生後7カ月から8カ月にかけて、しらたまちゃんに「重要な変化」が起こりました。

それは、寝返りをしながら移動し、何かを持って立ち上がるという行動パターンから、はいはいをして移動し、何かを持って立ち上がるというパターンに完全に移行したことでした。

これで、目的物にすぐに接近するとともに、立つやら、掴むやらの行動が簡単にできるようになりました。

行動半径の拡大、行動速度の短縮において格段の飛躍がもたらされるようになったのでした。

それから、このしらたまちゃんは、通常のおもちゃをあまり好みません。最初の物珍しさを過ぎると、すぐに投げてしまいます。ドラえもんのビニール人形も、その類のひとつでした。

ドラえもんの音楽は好んでも、それを人形として認識するには、まだ脳の発達が成就されていないのだと思います。

このおもちゃの代わりに、椅子やカーテン、オーディオ、それからスイッチオンのパソコンや携帯電話などが大好物なのです。

あまりにパソコン好きなので、母親が壊れたパソコンをあてがうと、それには最初に珍しいそうにさわったことがあっただけで、その後は見向きもしませんでした。

自らが立って遊べるもの、複雑なもの、電気が来ているもの、これらが好きで、それを探して這っては周り、そして掴みかかり、立ち上がろうとするのです。

後者の場合、食卓椅子が最高の遊び道具で、体重の重みで動きますから、それをどこまでも追いかけていくのです。

家の中も、西に東に動きまわり、ちょっと油断するとすぐに見えなくなります。

それから、先日も、しらたま母が風呂の用意をしようと、しらたまちゃんの後ろで立ちあがって風呂に行こうとしたときでした。

とっさに、しらたまちゃんは、母親のスカートの端を掴んだので、そのままどてっと、こけてしまいました。

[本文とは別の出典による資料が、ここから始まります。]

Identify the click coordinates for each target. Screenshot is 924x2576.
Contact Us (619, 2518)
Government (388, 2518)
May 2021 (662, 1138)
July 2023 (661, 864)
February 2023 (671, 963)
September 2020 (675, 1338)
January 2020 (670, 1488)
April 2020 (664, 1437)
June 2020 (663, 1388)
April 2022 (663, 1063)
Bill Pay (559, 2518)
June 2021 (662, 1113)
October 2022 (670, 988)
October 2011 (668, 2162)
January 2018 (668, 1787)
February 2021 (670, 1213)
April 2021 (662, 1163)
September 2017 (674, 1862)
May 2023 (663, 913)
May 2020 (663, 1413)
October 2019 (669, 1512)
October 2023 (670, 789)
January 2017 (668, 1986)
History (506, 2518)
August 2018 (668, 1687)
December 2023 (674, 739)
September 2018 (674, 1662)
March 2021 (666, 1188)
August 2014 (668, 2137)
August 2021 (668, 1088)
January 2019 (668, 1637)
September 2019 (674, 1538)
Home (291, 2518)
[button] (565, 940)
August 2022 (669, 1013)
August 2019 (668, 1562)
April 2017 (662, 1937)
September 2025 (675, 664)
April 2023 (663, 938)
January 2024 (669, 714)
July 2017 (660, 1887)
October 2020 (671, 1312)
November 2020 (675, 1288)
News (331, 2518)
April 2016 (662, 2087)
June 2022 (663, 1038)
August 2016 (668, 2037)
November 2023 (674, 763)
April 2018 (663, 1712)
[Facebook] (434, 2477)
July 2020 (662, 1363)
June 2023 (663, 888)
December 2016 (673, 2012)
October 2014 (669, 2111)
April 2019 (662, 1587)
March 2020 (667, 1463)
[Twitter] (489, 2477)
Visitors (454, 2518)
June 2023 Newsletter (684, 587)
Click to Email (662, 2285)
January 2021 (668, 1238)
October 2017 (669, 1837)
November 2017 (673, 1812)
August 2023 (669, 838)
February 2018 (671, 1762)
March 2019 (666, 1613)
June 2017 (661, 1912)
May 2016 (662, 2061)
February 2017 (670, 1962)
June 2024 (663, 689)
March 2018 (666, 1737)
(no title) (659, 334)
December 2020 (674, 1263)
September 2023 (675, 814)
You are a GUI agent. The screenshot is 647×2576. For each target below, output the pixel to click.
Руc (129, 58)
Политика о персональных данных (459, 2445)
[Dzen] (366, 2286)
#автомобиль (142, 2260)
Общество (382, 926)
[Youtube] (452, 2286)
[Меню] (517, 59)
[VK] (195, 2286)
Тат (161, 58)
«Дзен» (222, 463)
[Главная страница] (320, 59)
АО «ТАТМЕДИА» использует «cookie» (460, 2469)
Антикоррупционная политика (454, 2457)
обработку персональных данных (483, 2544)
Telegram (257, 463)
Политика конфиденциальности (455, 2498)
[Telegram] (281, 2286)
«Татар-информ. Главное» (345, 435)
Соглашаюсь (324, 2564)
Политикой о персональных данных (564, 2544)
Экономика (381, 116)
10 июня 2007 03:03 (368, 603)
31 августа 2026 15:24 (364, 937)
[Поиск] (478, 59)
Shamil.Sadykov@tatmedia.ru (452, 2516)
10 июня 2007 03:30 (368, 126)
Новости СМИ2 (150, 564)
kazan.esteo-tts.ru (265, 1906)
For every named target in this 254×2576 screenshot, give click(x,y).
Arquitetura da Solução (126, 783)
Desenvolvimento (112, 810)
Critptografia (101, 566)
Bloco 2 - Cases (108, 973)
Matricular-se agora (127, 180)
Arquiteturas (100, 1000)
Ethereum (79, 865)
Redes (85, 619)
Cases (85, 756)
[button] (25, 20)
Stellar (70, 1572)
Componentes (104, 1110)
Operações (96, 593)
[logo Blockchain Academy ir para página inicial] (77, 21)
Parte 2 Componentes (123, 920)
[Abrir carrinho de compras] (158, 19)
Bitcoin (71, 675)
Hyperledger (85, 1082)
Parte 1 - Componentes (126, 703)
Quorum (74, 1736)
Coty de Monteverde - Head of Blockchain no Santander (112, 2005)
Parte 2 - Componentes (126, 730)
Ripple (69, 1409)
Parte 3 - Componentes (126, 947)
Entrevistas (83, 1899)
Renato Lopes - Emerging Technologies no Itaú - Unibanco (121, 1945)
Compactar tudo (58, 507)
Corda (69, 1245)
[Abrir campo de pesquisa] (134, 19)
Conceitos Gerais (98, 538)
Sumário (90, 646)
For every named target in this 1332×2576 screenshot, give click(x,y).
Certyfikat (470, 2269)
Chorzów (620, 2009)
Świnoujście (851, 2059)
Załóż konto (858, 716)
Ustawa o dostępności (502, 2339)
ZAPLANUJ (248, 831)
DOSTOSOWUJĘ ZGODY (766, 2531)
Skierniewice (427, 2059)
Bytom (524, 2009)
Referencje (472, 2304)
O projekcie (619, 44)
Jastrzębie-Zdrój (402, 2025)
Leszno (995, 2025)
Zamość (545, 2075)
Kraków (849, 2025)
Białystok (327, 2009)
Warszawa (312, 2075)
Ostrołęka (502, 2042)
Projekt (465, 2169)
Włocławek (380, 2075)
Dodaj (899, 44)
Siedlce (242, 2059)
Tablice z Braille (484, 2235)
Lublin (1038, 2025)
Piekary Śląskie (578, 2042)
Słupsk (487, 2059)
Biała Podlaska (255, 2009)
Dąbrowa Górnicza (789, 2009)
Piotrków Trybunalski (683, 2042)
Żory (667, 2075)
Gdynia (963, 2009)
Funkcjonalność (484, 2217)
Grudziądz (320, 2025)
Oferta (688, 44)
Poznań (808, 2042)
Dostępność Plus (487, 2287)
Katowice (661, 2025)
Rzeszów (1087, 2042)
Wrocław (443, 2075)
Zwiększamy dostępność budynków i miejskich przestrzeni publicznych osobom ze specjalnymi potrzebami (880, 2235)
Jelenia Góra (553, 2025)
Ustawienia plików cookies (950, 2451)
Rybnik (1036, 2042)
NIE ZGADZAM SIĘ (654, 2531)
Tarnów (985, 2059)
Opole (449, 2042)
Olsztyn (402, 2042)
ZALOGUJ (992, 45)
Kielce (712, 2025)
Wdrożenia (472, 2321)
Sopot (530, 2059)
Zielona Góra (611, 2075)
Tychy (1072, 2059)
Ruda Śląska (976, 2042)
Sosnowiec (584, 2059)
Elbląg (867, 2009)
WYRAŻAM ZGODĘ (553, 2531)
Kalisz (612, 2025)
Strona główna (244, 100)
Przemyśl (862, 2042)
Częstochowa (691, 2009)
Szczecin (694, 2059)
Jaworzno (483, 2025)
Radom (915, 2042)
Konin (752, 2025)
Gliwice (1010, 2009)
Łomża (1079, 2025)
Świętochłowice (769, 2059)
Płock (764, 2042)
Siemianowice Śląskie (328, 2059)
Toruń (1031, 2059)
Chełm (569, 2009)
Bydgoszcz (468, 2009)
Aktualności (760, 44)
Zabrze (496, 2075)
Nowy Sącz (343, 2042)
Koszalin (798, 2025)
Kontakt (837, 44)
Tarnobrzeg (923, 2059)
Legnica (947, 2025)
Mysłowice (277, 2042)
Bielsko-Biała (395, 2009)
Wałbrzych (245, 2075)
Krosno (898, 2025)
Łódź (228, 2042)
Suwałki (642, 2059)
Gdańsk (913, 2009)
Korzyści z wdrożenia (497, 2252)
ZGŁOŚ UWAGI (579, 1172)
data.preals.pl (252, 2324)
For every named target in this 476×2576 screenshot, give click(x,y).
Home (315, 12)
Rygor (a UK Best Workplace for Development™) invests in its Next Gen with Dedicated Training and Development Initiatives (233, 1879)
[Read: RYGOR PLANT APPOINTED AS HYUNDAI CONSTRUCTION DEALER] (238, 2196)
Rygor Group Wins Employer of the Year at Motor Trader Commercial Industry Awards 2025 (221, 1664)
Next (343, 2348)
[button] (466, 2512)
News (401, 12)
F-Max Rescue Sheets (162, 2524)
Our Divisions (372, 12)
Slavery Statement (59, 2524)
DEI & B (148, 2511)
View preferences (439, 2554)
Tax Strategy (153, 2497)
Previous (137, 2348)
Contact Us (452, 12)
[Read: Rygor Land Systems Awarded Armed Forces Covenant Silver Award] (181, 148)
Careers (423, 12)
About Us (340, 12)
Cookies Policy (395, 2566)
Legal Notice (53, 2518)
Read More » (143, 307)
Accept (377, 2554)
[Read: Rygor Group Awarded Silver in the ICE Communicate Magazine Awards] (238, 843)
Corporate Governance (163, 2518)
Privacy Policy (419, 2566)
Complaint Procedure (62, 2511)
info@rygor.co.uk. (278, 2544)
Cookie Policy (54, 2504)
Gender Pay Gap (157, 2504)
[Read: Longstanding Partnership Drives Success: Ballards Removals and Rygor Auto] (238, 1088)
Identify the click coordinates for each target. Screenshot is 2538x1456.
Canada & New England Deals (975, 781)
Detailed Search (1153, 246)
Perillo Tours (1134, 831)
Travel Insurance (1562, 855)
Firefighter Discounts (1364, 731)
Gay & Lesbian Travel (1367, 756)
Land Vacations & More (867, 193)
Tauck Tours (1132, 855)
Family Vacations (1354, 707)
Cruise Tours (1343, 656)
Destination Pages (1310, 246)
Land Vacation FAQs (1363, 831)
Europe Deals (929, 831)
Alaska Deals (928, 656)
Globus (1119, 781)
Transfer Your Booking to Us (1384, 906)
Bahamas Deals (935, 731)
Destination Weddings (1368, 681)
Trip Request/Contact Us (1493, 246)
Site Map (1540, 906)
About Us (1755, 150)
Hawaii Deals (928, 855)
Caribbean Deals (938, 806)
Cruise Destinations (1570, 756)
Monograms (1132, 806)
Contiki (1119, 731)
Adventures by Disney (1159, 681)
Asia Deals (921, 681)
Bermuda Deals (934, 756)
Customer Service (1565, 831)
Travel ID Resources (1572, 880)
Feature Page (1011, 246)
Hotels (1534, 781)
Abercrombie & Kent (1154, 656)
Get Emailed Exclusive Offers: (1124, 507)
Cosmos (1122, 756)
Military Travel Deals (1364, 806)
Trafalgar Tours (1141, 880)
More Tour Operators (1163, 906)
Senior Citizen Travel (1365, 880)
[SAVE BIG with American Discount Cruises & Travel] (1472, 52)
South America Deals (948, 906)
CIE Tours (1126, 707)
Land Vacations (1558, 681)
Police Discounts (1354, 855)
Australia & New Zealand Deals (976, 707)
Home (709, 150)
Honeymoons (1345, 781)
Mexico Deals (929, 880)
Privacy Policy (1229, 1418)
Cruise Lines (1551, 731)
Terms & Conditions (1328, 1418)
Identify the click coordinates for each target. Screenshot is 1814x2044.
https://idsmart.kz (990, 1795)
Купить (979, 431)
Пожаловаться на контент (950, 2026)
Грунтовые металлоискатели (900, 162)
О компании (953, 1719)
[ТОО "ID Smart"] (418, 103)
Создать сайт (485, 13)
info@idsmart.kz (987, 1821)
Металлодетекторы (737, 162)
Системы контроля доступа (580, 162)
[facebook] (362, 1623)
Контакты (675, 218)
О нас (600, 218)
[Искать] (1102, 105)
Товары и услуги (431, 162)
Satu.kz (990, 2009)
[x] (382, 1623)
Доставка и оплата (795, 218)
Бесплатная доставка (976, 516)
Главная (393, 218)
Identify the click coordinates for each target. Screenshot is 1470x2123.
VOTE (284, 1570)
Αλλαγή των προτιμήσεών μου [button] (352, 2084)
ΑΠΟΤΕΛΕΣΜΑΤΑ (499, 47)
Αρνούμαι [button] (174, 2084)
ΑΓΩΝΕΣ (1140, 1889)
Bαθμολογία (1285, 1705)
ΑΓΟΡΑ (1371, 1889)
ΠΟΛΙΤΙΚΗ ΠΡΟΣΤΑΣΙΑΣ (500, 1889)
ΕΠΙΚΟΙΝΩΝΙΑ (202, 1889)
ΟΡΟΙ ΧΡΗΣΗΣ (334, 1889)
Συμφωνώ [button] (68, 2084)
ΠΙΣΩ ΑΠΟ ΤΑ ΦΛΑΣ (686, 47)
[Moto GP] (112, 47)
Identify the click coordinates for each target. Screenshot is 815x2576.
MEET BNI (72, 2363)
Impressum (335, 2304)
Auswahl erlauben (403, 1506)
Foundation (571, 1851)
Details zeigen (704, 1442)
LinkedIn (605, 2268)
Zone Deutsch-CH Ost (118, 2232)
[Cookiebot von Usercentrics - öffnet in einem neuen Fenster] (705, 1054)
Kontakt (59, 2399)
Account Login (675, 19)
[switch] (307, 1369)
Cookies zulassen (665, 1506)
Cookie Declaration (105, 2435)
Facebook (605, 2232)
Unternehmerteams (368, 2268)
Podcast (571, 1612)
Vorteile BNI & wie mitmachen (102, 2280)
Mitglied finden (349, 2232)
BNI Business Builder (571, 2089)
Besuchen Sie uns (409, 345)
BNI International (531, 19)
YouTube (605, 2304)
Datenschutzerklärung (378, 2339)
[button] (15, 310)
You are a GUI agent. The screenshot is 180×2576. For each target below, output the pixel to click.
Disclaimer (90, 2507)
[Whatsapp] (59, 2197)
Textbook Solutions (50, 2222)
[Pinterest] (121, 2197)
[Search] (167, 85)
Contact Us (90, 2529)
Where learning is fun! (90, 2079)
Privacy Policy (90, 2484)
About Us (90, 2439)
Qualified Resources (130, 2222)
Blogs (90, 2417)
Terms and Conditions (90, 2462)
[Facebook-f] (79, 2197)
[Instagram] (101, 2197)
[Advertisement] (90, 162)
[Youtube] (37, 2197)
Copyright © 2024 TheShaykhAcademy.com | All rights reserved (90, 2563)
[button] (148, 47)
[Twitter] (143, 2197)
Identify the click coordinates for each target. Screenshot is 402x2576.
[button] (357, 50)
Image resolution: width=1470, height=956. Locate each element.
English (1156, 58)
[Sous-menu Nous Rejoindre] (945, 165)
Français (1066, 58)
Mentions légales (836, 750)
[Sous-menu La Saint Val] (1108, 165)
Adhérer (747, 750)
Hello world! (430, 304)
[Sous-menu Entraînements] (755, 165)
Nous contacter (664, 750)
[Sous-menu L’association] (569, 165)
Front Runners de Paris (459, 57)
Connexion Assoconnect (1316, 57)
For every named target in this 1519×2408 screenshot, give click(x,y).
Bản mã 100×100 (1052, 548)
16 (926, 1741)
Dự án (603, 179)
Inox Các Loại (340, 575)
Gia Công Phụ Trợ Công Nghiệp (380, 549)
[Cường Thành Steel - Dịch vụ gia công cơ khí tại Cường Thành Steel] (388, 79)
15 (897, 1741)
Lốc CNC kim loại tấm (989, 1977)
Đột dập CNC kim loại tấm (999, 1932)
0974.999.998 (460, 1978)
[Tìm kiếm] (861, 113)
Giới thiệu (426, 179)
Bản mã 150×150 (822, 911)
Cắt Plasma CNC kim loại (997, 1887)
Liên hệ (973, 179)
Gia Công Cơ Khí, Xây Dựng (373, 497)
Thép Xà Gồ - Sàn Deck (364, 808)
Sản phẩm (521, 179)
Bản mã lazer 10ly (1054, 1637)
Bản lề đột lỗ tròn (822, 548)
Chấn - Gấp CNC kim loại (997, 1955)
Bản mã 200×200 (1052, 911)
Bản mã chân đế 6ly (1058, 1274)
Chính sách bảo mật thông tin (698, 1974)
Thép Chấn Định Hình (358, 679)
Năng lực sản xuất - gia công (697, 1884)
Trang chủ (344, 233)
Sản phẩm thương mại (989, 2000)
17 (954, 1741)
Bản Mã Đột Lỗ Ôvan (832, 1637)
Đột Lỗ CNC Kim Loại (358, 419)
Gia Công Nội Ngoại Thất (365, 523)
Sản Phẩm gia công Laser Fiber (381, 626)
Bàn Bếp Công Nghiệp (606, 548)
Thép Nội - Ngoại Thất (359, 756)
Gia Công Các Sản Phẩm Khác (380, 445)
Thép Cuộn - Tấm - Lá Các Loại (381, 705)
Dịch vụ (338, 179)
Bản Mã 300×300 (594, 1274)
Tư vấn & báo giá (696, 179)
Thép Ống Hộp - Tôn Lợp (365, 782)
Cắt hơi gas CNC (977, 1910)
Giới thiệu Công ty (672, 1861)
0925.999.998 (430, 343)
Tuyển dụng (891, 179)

床で頭を打ち、驚いてしばらく泣きやみませんでしたが、そのスカートを掴む素早さには吃驚しました。

それから、自分で何かを持って立つときは、少し歩幅が広くなります。これも、身体が覚えた知恵なのでしょうね。その方が立つのに安定するからです。

こうして毎日、持っては立ち、座っては立つことを繰り返すのですから、その体力たるやすばらしいものがあります。

なにせ、足を大きく広げたままスクワップ状態で立ちあがるのですから、これは尋常の体力ではありません。

このように、限られた場所から、動に移行したしらたまちゃん、この行動範囲の拡大に比例して、表情がより豊かになり、目が合うと、すぐに、にやっと笑顔を示すようになりました。

スカイプ上のテレビ電話を通しても、「いないいない、ばぁー」というと、この「ばぁー」のところで必ずパソコン画面の方を振り向くのです。

「百発百中やね!」

と、しらたま母が驚くほどでしたから、こちらも、驚きながら喜んでしまいました。

こうして、このしらたまちゃんのことを考えてみますと、ドラえもんが未来の「猫型ロボット」であったように、この彼は、未来の「しらたま人間」ではないかと思うようになりました。

もちろん、私たちが子供のころには考えられないことで、そして私の子供たちの頃とも小さくない相異が生まれているのです。

ですから、未来型の「ヒトの形成」がなされるのですね。この未来の子供たちの世界を素晴らしいものにしていかねばなりません。

現代は、「二人に一人が癌にかかり、三人に一人が癌で死ぬ時代です。そして、食糧や水、資源を奪い合って戦争を起こす時代です。さらに、大災害で、命と生活、産業が根こそぎ奪われていく時代」なのです。

これを踏まえますと、このしらたまちゃんが育つ世界には、多くの困難が待ち構えていることに間違いはありません。

そのために、困難にたくましく立ち向かい、それを難なく克服していくことが求められている時代なのです。

それには、ドラえもんのように、「未来の知恵」を育てる必要があります。困難の本質を鋭く理解する着艦とそれを乗り越える高度な知恵の開発が何よりも必要であるように思われます。

そのためには、しらたまちゃんのように、これぞと思ったら、何度もそれに掴みかかり、最後には口の中に入れて確かめる、このように執拗な挑戦の積み重ねによる修練が必要であるといえるのではないでしょうか。

この小さなしらたまちゃんを見ながら、未来のことを少し考えてみました(つづく)。